I'm in good old Mansfield. Stuck with my wrecked-ass B12. Ought to do a meet this summer. I think the Mid-Ohio Sports Car Course would be good. There are ususally car shows during the weekend races. During Superbike weekend is the best. There is a lot of streetracing going on during the nights. Mansfield Lahm Airport over the July 4th weekend would be good, too.


----------



## landlord (Jun 11, 2002)

damn wish i knew you guys where out there before i moved to the red-neck land of south dakota!!!! you guy are kinda making me want to tmove back home!!


----------



## HKS20DET (Nov 8, 2002)

landlord said:


> *damn wish i knew you guys where out there before i moved to the red-neck land of south dakota!!!! you guy are kinda making me want to tmove back home!! *


where in NE Ohio did live?


----------



## HKS20DET (Nov 8, 2002)

Problems to solve ::
1: Reproduce the passage of the forum thread from "I'm in good" to "(Jun 11, 2002)".
2: In the forum thread, which race weekend at the Mid-Ohio Sports Car Course is called the best?

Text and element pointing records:
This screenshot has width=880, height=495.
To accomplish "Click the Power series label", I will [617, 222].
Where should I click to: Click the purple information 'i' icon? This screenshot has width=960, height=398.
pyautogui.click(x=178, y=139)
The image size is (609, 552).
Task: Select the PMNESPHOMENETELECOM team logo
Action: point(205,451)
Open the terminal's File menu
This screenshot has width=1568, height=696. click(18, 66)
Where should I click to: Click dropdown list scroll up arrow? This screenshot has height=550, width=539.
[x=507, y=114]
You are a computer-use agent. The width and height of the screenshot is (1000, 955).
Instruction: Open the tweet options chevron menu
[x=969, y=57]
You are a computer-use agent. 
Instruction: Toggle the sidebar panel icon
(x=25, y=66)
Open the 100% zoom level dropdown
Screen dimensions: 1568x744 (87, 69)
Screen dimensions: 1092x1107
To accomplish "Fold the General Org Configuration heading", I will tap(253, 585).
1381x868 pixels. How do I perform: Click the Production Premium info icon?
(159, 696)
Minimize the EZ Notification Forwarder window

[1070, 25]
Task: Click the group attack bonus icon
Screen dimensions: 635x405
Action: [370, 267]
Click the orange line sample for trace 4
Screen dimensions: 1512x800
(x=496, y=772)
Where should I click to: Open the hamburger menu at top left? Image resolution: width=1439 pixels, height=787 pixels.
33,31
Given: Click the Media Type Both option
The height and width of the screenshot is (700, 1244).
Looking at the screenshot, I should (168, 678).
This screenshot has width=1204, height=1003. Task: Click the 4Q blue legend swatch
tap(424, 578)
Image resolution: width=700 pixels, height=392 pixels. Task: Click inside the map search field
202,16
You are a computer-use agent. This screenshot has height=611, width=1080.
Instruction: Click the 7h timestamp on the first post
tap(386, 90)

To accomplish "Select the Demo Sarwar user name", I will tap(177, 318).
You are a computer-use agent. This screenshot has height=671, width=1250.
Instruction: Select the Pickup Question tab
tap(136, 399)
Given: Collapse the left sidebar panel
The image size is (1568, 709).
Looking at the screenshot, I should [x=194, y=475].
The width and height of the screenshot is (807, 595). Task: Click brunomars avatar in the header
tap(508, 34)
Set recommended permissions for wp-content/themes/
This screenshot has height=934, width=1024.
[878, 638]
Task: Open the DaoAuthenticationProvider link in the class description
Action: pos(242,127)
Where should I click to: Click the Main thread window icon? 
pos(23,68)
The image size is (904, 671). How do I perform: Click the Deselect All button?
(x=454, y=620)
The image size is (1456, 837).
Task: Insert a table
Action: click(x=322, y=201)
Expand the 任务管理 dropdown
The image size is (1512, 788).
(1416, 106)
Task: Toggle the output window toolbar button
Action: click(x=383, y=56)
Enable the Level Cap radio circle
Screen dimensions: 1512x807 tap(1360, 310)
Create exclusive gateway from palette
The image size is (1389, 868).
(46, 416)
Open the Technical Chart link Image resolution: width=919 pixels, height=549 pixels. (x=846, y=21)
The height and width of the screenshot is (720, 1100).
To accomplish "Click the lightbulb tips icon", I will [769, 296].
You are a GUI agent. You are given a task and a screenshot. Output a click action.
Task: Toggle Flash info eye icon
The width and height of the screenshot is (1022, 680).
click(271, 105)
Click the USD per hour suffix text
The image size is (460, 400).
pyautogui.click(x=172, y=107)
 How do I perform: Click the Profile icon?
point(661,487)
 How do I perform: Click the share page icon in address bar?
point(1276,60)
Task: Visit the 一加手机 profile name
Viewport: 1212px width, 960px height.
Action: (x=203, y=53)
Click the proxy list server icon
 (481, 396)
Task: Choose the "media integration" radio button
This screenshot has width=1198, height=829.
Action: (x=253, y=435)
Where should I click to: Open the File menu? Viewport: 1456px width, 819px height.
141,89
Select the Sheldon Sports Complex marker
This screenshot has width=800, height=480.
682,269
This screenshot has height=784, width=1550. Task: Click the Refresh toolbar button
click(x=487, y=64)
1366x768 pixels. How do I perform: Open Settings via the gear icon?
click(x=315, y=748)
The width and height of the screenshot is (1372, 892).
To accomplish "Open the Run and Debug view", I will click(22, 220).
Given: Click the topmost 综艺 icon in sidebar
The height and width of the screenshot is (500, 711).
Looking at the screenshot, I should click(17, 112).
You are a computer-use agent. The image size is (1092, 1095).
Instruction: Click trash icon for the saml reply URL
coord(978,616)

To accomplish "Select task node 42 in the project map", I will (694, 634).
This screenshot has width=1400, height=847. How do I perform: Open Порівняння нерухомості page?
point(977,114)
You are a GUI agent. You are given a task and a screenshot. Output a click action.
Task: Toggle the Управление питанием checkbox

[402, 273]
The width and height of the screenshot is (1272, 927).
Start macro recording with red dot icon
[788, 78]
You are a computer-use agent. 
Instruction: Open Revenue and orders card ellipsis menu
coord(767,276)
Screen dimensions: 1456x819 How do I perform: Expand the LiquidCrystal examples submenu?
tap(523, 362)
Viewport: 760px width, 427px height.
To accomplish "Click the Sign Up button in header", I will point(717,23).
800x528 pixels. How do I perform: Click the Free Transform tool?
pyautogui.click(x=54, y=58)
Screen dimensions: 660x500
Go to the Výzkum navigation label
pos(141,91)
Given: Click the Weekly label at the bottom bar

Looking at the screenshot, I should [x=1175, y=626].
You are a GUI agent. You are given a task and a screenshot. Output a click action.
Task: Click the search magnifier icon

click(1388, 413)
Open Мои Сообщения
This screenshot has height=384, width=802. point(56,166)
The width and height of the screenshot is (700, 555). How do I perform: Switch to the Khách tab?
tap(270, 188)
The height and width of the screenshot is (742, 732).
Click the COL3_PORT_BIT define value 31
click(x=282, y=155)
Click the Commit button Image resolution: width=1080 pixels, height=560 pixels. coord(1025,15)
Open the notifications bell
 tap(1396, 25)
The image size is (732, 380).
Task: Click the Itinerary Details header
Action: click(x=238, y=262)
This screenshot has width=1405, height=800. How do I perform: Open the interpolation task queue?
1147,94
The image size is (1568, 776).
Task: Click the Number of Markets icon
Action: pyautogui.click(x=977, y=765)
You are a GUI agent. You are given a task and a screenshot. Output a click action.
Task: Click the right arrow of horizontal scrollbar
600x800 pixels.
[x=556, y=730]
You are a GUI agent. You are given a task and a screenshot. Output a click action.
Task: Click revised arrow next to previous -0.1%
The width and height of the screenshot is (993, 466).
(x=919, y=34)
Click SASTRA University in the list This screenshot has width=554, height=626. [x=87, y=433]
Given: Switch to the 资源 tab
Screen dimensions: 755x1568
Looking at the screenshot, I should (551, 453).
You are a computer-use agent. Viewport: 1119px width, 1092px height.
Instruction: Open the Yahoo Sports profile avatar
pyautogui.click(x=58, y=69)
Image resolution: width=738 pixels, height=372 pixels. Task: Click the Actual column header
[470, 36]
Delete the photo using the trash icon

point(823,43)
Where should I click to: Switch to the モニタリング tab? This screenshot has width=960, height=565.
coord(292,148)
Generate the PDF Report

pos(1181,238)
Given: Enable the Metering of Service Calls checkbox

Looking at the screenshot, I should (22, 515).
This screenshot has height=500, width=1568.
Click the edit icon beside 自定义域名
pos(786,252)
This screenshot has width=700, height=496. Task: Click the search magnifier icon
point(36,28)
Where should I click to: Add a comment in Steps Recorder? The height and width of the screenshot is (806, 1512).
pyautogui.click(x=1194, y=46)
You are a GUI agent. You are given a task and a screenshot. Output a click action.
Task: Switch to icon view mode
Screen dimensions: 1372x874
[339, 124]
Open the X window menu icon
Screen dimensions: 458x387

Results by task ::
1:
I'm in good old Mansfield. Stuck with my wrecked-ass B12. Ought to do a meet this summer. I think the Mid-Ohio Sports Car Course would be good. There are ususally car shows during the weekend races. During Superbike weekend is the best. There is a lot of streetracing going on during the nights. Mansfield Lahm Airport over the July 4th weekend would be good, too.


----------



## landlord (Jun 11, 2002)

2: Superbike weekend